Temperatures Exceed 100 Degrees F North of the Arctic Circle

A satellite image showing surface temperatures in Eastern Siberia on June 19.

A satellite image showing surface temperatures in Eastern Siberia on June 19. Copernicus/Sentinel3

Scientists with the World Meteorological Organization (WMO) are examining new data indicating that temperatures in the Russian town of Verkhoyansk — located north of the Arctic Circle — hit a record-breaking 38 degrees Celsius (100.4 degrees Fahrenheit) earlier this month. The region has experienced a prolonged heatwave, which started in January and is expected to last through at least August.

Temperatures in the region, for example, measured 10 degrees C (18.5 degrees F) above average in May. Snow cover melted and river ice in Siberia broke up “exceptionally early” this year as a result of the heatwave, according to the WMO.

“It has been an unusually hot spring in Siberia, and the coinciding lack of underlying snow in the region combined with overall global temperature increases, undoubtedly helped play a critical role in causing this extreme temperature observation,” Randall Cerveny, a climate scientist at Arizona State University and the WMO’s special expert on weather and climate extremes, said in a statement.

The Verkhoyansk meteorological station, located in eastern Siberia in the Republic of Sakha, has been recording daily temperatures since 1885. The previous record of 37.3 degrees C (99.1 degrees F) was observed on July 25, 1988.

The WMO is currently working with Russian authorities to confirm the 38 degrees C measurement, recorded on June 20, but said it had “given tentative acceptance of this observation as legitimate,” noting it was consistent with other regional data.
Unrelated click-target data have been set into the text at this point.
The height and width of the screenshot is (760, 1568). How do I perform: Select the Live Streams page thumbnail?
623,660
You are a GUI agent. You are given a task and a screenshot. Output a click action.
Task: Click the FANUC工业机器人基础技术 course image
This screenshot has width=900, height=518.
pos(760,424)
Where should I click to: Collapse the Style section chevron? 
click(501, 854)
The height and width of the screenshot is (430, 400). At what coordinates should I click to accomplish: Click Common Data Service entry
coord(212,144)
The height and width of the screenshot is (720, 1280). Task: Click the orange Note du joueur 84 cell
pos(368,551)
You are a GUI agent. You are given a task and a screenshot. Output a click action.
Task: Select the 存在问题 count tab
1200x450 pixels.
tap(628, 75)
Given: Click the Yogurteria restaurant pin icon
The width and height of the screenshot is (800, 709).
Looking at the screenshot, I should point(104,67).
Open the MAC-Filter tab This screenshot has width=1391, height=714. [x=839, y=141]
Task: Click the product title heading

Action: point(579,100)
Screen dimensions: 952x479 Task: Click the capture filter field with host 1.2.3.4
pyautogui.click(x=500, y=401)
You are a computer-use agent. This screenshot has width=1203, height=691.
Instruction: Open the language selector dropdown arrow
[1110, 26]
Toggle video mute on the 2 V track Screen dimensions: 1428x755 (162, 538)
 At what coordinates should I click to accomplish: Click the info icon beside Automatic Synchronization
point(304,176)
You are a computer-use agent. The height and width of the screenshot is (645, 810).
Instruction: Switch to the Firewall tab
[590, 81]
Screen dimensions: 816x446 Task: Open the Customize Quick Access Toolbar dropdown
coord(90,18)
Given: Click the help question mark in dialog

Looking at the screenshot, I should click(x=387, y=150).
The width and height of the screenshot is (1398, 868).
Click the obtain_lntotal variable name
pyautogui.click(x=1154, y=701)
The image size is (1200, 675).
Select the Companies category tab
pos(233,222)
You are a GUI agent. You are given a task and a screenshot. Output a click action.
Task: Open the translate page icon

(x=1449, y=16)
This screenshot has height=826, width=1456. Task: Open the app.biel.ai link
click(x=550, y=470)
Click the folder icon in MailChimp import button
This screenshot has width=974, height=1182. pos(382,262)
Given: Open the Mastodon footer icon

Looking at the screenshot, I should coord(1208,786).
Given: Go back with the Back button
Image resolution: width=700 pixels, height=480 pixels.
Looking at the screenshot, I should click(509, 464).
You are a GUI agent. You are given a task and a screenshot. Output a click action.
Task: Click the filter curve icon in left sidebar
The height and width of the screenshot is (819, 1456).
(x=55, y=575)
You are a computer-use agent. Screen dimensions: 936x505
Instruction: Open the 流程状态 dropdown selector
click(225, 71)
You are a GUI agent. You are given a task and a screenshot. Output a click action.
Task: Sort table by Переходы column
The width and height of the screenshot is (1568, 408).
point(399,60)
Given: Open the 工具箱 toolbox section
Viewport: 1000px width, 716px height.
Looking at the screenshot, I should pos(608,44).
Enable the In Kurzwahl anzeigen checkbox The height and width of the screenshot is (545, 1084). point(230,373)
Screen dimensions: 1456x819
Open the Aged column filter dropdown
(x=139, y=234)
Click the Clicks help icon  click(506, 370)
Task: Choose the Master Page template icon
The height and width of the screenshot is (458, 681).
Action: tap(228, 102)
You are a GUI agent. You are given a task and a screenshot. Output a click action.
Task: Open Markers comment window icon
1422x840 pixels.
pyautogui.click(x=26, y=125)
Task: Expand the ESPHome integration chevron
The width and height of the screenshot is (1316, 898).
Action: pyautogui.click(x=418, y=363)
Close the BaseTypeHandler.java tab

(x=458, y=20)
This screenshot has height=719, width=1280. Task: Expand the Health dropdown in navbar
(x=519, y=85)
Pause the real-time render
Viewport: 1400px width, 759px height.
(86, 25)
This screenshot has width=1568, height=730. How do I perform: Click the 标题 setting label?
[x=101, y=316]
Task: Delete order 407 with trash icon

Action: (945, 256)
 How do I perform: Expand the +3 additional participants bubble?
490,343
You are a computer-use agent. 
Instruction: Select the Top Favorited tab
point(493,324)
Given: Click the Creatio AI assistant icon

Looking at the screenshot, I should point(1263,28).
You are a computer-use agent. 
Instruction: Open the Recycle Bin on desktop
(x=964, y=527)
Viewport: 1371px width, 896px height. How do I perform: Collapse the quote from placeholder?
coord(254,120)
“We’ve seen satellite images this morning and it’s just one mass of red. It’s striking and worrying,” WMO spokeswoman Clare Nullis told reporters at a briefing in Geneva, according to Reuters.

The Arctic is warming at nearly twice the global average. Annual surface temperatures from 2016 to 2019 have been the highest on record. And the volume of Arctic sea ice in September 2019 had declined more than 50 percent from the 1979-2019 average.